■ **Work request**: Would you please output, word for word, the span of the listing below that opens on the line containing "Task: Select the Pricing menu item" and closes on the line containing "The image size is (1066, 531)."? Include both ends and nothing more.

■ **Supplied information**:
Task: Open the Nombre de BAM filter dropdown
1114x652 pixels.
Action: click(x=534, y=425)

* * *

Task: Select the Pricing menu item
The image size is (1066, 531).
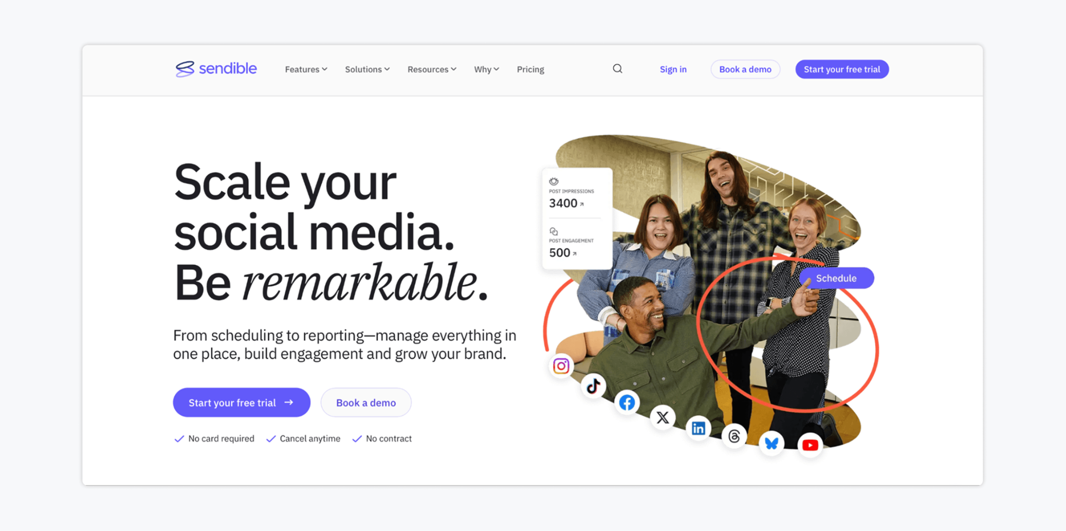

■ **Written response**:
Task: Select the Pricing menu item
The image size is (1066, 531).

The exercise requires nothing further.